Everything you need to know as HMRC ‘two-year rule’ ‘risks double tax’ | Personal Finance | Finance
Need to know: Inheritance tax mistakes costing families hundreds of thousands
- Inheritance tax specialist Laura Rumsey is warning families that simple planning mistakes could cost them hundreds of thousands of pounds.
- She explained that people often draft wills without considering inheritance tax implications, a “critical oversight” as HMRC can claim up to 40% of an entire estate. The payment is typically required before relatives can access bank accounts or property, leaving grieving families scrambling to raise substantial sums.
- “I regularly see families caught out by the same avoidable mistakes,” said Rumsey from solicitors Rogers and Norton. “These are not complex loopholes; they are straightforward steps that many people just don’t realise they need to take.”
- Unmarried couples face particular risks, with an unmarried partner potentially facing a £70,000 tax bill on a £500,000 estate. Marriage provides spousal exemption, allowing couples to transfer up to £1 million tax-free when properly planned.
- Families can claim an additional £175,000 each when leaving property to children, potentially creating £1 million in combined tax-free allowances.
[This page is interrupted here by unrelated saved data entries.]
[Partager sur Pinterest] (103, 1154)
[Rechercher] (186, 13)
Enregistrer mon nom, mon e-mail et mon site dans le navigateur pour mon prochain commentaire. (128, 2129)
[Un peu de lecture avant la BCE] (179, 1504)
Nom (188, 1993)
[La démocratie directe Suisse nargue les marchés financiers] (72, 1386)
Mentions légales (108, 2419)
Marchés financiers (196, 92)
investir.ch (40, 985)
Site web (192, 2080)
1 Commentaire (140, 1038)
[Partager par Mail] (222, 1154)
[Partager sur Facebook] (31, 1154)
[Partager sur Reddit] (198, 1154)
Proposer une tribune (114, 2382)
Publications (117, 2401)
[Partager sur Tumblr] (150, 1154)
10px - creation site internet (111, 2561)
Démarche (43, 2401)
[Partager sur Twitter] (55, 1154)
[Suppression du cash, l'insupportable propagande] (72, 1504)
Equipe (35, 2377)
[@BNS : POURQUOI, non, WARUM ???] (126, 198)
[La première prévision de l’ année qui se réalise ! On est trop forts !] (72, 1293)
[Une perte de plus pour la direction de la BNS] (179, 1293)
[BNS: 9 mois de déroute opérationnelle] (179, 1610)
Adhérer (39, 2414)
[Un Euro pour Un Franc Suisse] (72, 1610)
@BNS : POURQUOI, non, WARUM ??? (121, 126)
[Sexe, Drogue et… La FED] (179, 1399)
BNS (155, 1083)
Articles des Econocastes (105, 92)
Without proper planning, families risk losing significant portions of this allowance.
- Deeds of variation offer another solution, allowing beneficiaries to redirect inheritances up to two years after death. “These legal documents allow adult beneficiaries to change the distribution of their inheritance to other people, usually their children,” Rumsey explained.
- For families willing to seek professional guidance, that two-year window could deliver considerable financial advantages.